**SET EXERCISE:**
Reproduce verbatim the part of the items that opens with the line containing "Expand (기부금 단체)" and closes with the line containing "Click the 选中页面", both of those lines included.

===============

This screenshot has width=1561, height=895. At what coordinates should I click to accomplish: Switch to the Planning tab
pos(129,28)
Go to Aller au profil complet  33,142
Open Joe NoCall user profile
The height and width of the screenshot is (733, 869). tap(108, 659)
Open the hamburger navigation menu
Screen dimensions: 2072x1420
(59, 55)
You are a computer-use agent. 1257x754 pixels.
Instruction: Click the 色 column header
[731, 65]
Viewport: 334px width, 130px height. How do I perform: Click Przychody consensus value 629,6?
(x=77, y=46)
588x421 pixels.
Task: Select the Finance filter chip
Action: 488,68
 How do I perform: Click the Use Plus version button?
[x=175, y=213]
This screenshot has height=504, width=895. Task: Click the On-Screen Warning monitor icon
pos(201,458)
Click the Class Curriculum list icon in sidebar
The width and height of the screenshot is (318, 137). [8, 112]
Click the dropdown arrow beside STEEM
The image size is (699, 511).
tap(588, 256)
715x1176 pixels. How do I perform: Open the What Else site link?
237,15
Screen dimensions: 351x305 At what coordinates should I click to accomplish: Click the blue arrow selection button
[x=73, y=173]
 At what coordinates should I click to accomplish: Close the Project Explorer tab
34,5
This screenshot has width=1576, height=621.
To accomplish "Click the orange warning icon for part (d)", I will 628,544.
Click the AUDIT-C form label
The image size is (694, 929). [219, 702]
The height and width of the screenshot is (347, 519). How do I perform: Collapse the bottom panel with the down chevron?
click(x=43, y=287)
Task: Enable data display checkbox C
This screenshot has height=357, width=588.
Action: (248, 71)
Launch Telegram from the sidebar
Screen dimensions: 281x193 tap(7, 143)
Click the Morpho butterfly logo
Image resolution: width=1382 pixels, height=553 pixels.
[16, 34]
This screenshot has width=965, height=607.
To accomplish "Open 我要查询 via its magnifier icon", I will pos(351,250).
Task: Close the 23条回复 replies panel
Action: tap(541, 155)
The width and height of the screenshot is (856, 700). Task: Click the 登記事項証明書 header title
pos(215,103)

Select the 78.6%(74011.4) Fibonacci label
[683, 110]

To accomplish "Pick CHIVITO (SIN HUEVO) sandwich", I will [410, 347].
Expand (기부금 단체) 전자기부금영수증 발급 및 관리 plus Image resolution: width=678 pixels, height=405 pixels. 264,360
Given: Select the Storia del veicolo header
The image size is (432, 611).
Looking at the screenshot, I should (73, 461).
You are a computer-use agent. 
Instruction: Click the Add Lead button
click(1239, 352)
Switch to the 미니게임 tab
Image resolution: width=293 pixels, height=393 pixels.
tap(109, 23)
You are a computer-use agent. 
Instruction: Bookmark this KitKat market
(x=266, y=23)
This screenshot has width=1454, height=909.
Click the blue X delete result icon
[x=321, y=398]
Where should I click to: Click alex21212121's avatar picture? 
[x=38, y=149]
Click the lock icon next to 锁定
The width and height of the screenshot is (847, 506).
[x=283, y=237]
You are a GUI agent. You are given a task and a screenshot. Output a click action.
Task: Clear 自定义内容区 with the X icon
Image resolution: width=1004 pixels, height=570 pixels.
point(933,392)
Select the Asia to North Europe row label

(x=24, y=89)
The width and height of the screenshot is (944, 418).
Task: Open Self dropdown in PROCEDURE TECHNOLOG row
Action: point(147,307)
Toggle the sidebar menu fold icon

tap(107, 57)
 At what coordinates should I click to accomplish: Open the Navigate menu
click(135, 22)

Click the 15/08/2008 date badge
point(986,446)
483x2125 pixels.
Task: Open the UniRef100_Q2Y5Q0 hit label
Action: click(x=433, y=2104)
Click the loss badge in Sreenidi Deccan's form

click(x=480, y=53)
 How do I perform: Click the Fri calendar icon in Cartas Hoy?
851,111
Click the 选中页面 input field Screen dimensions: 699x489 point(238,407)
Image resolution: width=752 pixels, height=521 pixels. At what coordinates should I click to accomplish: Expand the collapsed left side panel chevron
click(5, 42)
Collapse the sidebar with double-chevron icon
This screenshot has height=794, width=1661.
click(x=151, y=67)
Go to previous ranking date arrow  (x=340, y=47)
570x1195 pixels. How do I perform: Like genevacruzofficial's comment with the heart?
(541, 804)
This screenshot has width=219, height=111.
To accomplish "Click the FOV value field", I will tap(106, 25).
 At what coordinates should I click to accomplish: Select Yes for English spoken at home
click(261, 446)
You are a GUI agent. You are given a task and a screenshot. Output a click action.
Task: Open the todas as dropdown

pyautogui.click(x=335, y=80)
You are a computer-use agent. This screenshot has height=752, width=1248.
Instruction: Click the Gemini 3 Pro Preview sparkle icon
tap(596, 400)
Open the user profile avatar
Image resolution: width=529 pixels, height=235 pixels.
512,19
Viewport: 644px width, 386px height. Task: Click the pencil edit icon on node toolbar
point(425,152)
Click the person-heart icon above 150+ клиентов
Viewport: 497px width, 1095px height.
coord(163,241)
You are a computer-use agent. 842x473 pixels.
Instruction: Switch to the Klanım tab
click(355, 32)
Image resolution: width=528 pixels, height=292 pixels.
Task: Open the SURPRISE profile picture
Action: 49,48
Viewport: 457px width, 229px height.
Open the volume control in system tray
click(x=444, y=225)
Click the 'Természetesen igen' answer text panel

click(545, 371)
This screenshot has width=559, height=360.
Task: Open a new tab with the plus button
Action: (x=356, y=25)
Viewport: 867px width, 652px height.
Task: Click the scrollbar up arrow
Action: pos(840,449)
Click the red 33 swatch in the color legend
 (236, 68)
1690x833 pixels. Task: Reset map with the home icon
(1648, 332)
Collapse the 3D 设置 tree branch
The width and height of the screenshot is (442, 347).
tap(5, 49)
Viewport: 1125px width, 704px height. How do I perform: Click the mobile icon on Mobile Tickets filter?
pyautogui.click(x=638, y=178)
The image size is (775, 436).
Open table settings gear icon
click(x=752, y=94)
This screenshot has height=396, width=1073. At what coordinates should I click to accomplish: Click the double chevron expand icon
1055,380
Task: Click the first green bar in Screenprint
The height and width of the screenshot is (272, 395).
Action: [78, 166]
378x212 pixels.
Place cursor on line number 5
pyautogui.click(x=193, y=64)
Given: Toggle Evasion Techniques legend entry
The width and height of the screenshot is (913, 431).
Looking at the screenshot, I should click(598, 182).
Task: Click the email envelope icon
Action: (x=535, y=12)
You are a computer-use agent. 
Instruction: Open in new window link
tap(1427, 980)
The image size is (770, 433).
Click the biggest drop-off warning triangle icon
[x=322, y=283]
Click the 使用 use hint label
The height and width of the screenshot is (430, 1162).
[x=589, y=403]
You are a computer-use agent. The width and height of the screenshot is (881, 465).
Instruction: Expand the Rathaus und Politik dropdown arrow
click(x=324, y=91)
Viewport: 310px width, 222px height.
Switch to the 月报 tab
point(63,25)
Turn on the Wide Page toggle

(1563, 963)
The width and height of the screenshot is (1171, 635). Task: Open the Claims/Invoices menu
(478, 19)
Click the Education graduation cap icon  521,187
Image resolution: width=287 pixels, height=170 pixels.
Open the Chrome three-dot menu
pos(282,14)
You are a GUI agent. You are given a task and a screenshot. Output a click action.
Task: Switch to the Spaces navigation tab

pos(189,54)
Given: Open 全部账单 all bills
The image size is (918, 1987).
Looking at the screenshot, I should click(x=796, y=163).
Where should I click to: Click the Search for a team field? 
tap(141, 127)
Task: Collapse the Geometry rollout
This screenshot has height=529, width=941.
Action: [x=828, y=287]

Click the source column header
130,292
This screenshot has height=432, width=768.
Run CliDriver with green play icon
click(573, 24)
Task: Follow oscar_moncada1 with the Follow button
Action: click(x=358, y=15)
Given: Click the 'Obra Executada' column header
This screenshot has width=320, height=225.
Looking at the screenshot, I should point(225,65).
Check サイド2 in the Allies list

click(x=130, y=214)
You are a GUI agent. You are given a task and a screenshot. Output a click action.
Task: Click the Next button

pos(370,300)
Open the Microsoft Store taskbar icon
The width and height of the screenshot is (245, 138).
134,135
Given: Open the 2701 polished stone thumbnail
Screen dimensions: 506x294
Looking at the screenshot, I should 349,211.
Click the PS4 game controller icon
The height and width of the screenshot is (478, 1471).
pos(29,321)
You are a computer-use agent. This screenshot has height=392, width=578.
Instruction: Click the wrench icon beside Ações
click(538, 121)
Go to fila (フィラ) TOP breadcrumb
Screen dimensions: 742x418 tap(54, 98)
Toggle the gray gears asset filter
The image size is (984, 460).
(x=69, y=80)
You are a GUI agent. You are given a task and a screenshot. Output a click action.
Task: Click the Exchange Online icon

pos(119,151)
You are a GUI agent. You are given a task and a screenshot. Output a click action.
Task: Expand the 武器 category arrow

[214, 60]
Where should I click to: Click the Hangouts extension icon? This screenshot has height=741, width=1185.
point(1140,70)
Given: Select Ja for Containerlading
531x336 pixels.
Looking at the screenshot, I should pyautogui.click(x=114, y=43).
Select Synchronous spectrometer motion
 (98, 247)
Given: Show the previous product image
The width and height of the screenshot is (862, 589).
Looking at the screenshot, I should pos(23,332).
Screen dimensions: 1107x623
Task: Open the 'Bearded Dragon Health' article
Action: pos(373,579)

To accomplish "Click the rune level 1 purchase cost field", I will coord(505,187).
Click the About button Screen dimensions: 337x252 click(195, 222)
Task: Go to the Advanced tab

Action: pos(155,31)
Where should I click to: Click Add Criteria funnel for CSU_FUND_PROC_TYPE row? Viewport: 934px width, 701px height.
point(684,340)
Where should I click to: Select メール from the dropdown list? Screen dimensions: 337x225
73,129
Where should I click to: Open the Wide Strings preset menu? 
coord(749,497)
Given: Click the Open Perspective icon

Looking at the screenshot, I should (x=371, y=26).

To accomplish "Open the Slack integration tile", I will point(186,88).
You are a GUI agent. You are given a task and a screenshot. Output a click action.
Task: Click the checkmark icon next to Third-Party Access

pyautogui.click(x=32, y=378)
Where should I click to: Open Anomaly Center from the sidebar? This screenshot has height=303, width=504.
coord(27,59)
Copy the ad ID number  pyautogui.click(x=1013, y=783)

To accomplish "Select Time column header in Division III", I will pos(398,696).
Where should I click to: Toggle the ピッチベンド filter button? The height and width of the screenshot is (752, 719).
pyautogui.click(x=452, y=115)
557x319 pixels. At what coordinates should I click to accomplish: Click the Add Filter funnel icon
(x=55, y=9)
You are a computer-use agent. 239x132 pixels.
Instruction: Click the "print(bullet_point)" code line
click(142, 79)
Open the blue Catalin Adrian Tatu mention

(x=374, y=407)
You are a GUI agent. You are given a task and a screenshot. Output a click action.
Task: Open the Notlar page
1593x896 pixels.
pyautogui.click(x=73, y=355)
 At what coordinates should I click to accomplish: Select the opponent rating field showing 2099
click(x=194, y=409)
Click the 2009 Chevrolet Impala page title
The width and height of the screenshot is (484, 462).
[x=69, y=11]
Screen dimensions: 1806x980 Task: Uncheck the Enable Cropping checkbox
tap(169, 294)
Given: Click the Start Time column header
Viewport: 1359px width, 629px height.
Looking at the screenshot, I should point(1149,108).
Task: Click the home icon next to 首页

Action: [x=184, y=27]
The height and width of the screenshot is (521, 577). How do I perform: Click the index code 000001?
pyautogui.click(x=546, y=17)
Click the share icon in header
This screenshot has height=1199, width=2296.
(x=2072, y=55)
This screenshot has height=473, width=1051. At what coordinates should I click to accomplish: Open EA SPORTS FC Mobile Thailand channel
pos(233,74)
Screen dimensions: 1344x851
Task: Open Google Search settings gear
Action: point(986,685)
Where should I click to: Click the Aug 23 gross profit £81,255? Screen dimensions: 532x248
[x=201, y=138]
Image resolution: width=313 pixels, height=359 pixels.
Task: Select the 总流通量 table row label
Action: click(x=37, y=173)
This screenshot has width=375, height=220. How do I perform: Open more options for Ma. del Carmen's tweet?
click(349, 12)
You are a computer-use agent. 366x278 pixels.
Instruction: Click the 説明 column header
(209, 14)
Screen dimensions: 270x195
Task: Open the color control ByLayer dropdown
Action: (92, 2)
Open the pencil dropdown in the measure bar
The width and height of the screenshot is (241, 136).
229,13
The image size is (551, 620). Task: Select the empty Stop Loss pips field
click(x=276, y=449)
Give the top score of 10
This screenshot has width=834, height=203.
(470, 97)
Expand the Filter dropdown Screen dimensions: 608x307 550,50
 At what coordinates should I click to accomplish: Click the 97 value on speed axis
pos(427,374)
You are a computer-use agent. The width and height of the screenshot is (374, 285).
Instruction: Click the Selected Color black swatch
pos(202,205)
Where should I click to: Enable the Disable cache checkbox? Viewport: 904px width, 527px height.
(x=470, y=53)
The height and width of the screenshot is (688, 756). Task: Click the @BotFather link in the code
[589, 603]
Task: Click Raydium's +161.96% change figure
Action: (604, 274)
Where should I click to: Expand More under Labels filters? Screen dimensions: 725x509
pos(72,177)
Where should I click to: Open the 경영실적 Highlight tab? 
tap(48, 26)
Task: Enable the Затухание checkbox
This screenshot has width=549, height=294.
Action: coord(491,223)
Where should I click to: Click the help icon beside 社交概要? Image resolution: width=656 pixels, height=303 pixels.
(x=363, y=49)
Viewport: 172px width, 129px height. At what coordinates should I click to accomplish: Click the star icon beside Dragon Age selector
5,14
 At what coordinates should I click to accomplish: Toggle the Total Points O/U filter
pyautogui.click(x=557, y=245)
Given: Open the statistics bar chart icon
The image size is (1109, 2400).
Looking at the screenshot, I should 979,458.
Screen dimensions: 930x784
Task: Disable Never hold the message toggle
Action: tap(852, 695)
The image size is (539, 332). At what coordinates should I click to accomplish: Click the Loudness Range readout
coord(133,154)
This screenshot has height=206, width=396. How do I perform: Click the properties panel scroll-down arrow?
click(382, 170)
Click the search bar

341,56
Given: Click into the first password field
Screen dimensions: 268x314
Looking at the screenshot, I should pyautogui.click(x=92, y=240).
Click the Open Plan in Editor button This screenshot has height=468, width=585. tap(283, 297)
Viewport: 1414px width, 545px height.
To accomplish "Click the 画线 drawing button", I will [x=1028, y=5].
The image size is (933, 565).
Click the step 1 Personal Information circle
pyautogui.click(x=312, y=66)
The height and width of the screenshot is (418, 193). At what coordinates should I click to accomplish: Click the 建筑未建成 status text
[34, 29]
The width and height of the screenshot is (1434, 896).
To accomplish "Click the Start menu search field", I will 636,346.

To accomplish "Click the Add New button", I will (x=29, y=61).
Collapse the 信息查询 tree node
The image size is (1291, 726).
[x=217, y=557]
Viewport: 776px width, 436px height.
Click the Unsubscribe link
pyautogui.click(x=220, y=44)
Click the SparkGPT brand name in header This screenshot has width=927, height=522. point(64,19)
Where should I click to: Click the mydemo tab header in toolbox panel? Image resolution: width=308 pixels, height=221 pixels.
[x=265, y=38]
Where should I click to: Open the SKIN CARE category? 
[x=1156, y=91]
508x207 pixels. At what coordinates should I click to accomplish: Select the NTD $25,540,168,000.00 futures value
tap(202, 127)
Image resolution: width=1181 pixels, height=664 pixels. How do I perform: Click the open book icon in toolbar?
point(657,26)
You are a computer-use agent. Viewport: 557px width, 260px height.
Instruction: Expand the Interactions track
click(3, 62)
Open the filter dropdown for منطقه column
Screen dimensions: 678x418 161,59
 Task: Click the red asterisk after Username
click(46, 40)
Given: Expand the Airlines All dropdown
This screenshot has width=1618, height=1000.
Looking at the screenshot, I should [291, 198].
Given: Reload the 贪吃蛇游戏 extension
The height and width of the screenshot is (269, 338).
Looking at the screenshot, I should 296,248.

===============

**EXERCISE RESPONSE:**
Expand (기부금 단체) 전자기부금영수증 발급 및 관리 plus Image resolution: width=678 pixels, height=405 pixels. 264,360
Given: Select the Storia del veicolo header
The image size is (432, 611).
Looking at the screenshot, I should (73, 461).
You are a computer-use agent. 
Instruction: Click the Add Lead button
click(1239, 352)
Switch to the 미니게임 tab
Image resolution: width=293 pixels, height=393 pixels.
tap(109, 23)
You are a computer-use agent. 
Instruction: Bookmark this KitKat market
(x=266, y=23)
This screenshot has width=1454, height=909.
Click the blue X delete result icon
[x=321, y=398]
Where should I click to: Click alex21212121's avatar picture? 
[x=38, y=149]
Click the lock icon next to 锁定
The width and height of the screenshot is (847, 506).
[x=283, y=237]
You are a GUI agent. You are given a task and a screenshot. Output a click action.
Task: Clear 自定义内容区 with the X icon
Image resolution: width=1004 pixels, height=570 pixels.
point(933,392)
Select the Asia to North Europe row label

(x=24, y=89)
The width and height of the screenshot is (944, 418).
Task: Open Self dropdown in PROCEDURE TECHNOLOG row
Action: point(147,307)
Toggle the sidebar menu fold icon

tap(107, 57)
 At what coordinates should I click to accomplish: Open the Navigate menu
click(135, 22)

Click the 15/08/2008 date badge
point(986,446)
483x2125 pixels.
Task: Open the UniRef100_Q2Y5Q0 hit label
Action: click(x=433, y=2104)
Click the loss badge in Sreenidi Deccan's form

click(x=480, y=53)
 How do I perform: Click the Fri calendar icon in Cartas Hoy?
851,111
Click the 选中页面 input field Screen dimensions: 699x489 point(238,407)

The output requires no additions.